**Aim of the exercise:** Lay out the part of the listing that opens with the line containing "Open the MyGOV breadcrumb link" and closes at the end of the listing as a Markdown table with the columns Row and Line, numbering each line and omitting blank lines. Leave the pictures out of the table.

**Input records:**

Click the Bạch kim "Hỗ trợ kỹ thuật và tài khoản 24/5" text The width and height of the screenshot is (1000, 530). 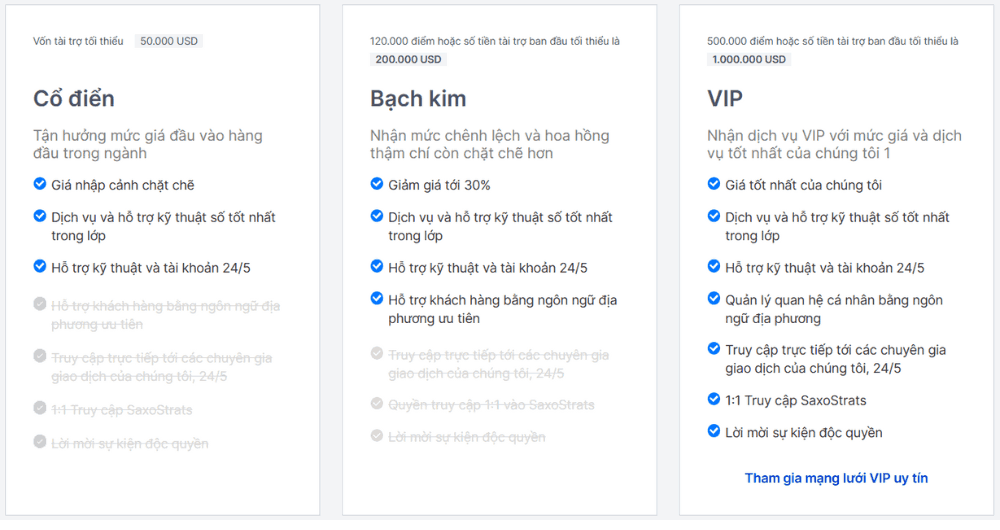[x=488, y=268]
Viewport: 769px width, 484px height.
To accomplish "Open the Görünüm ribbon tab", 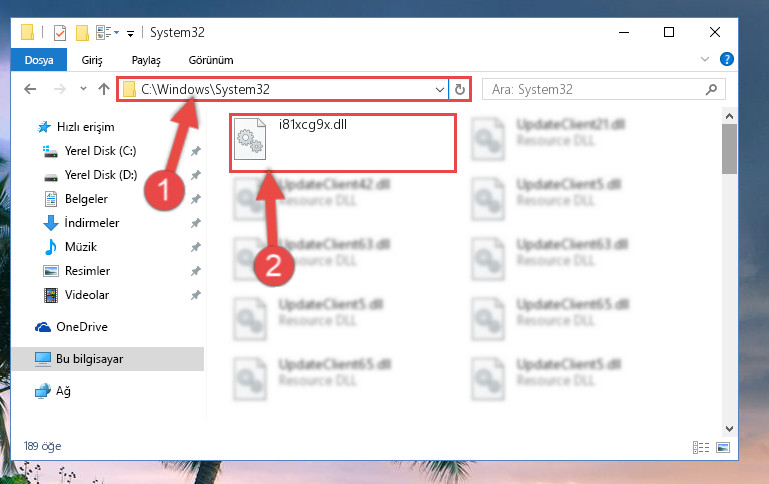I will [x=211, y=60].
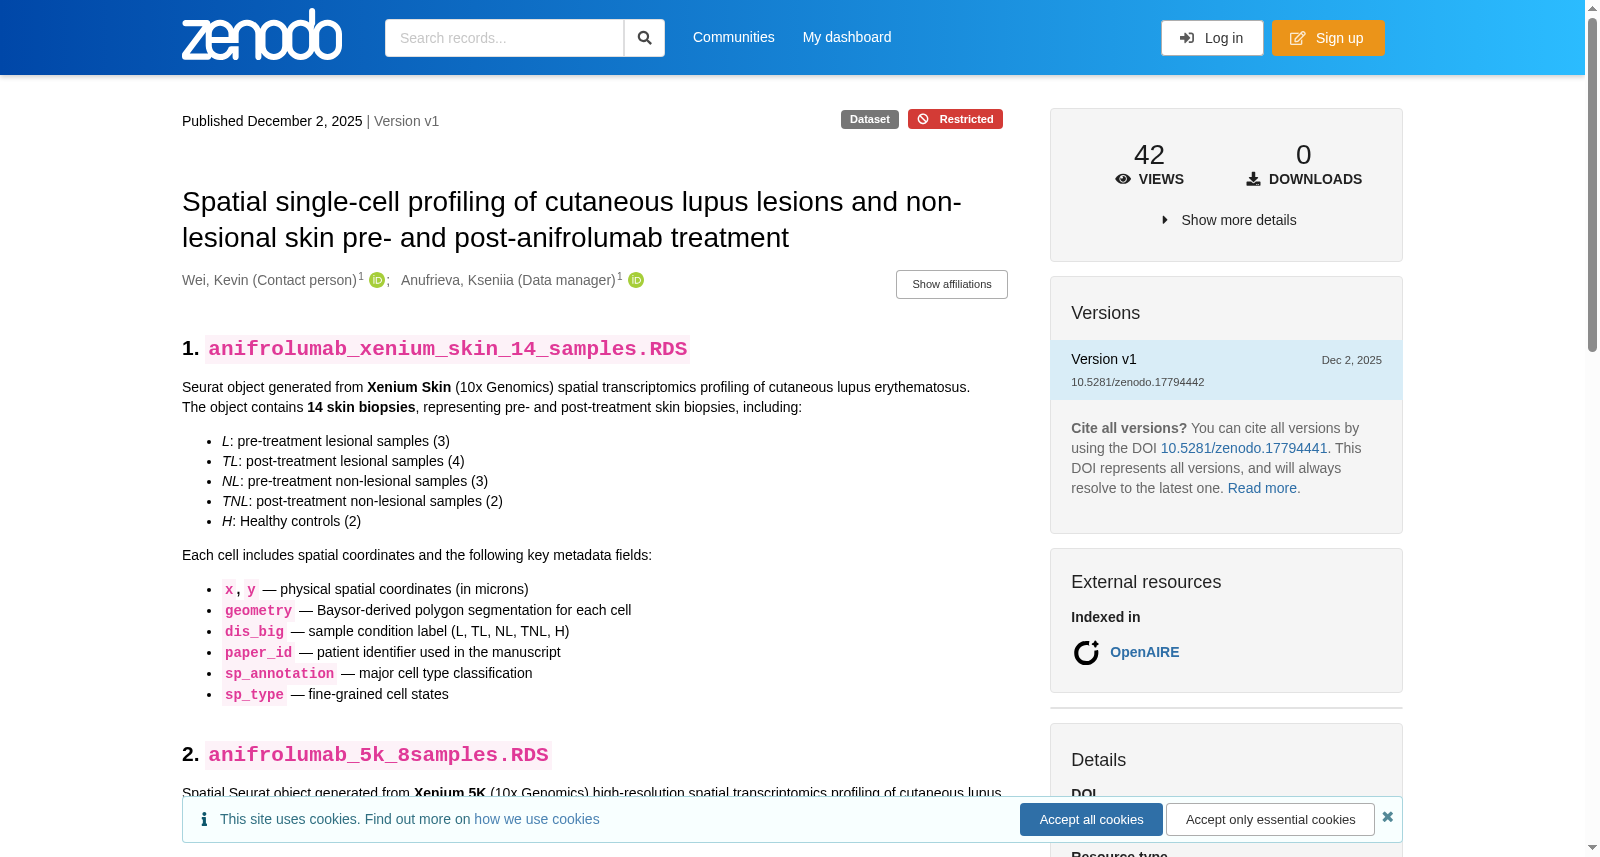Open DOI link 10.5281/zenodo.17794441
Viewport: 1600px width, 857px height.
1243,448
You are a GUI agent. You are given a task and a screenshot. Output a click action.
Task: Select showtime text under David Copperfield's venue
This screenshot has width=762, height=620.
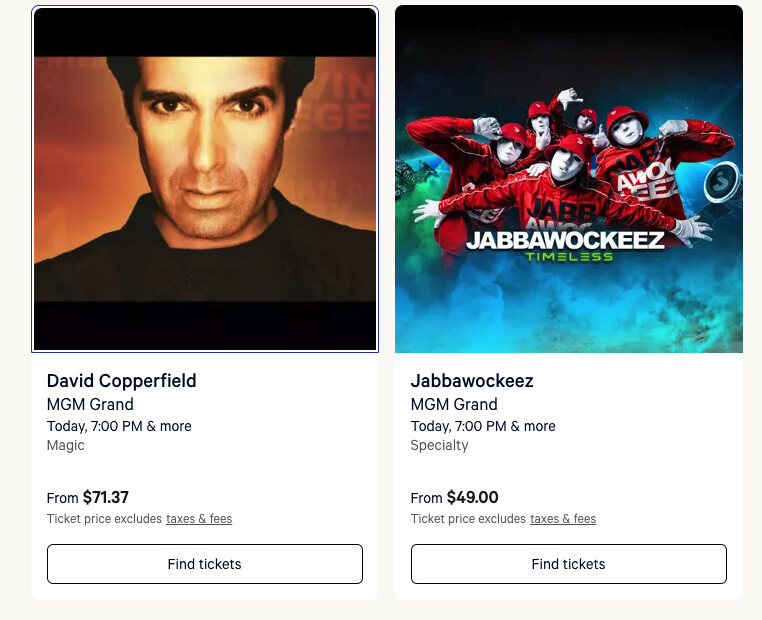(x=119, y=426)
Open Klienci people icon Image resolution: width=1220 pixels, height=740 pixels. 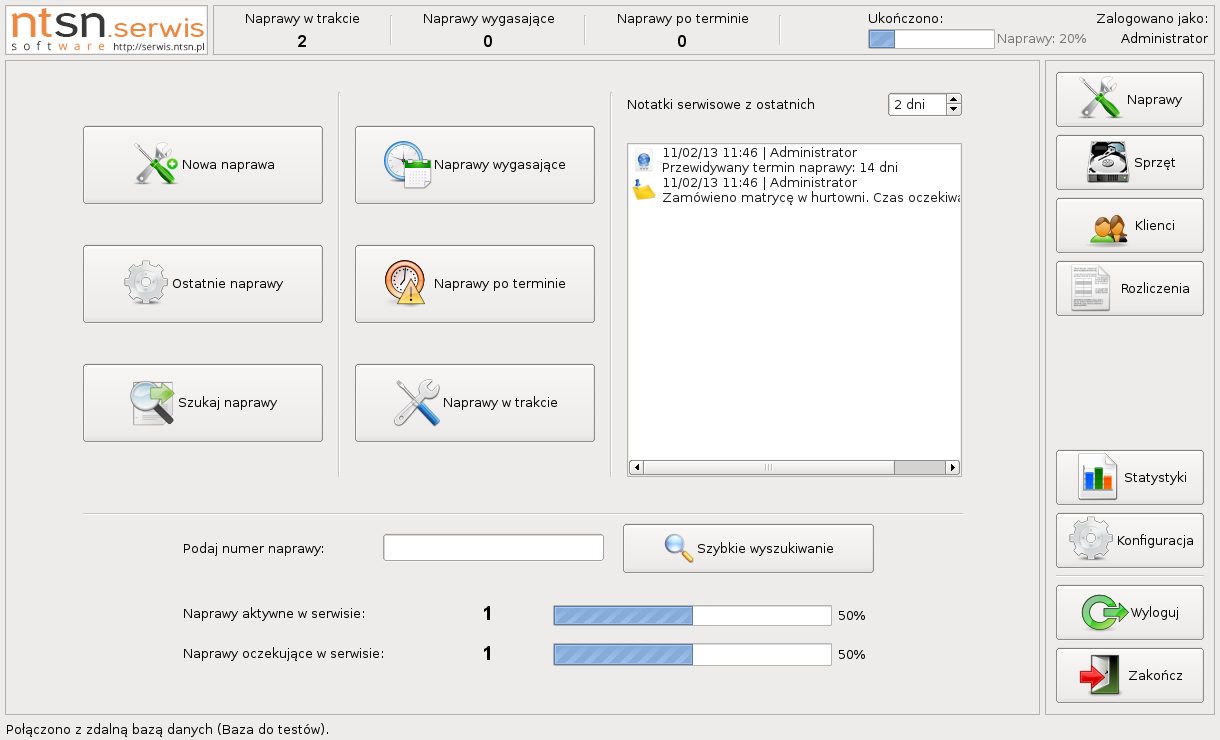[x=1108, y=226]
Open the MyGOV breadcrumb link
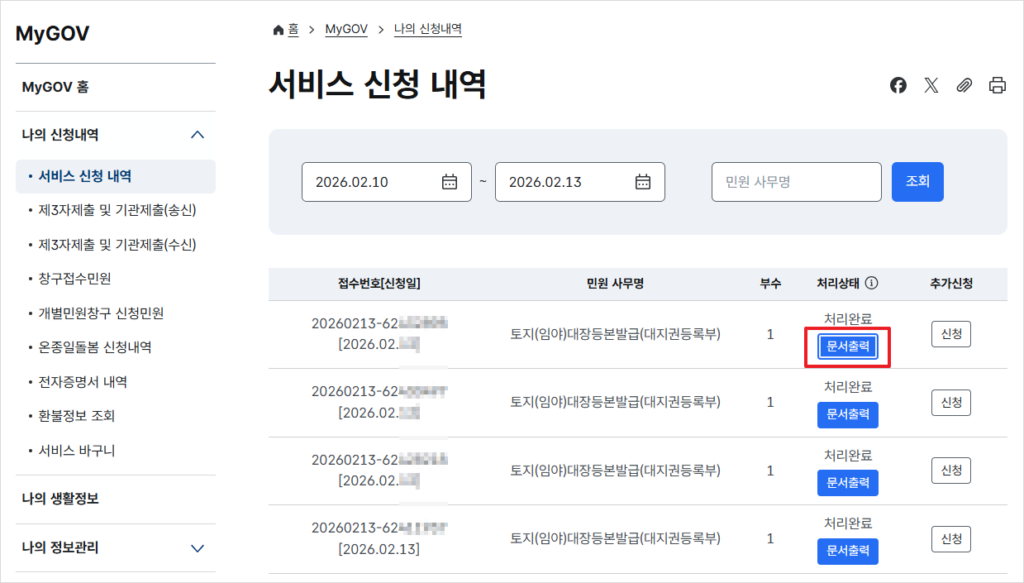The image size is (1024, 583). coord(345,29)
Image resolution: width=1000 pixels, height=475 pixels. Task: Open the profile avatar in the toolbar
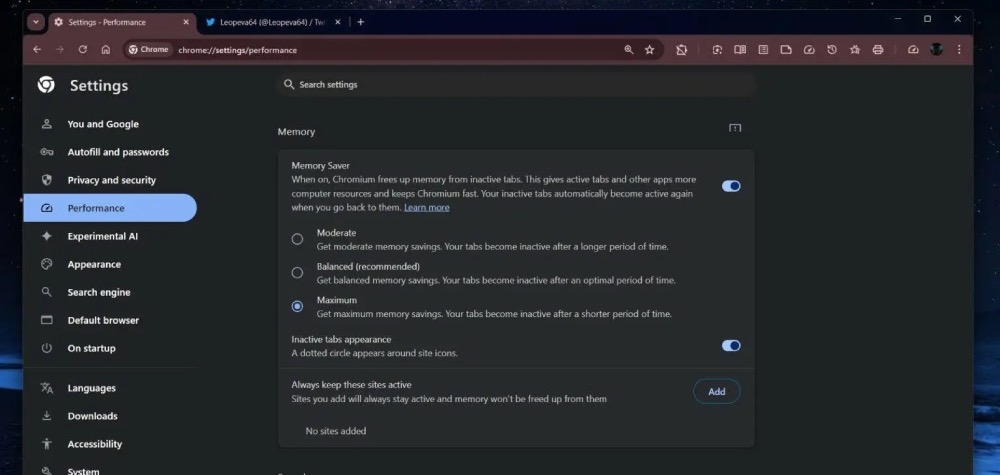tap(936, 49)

**Response:**
| Row | Line |
|---|---|
| 1 | Open the MyGOV breadcrumb link |
| 2 | The image size is (1024, 583). coord(345,29) |
| 3 | Image resolution: width=1000 pixels, height=475 pixels. Task: Open the profile avatar in the toolbar |
| 4 | tap(936, 49) |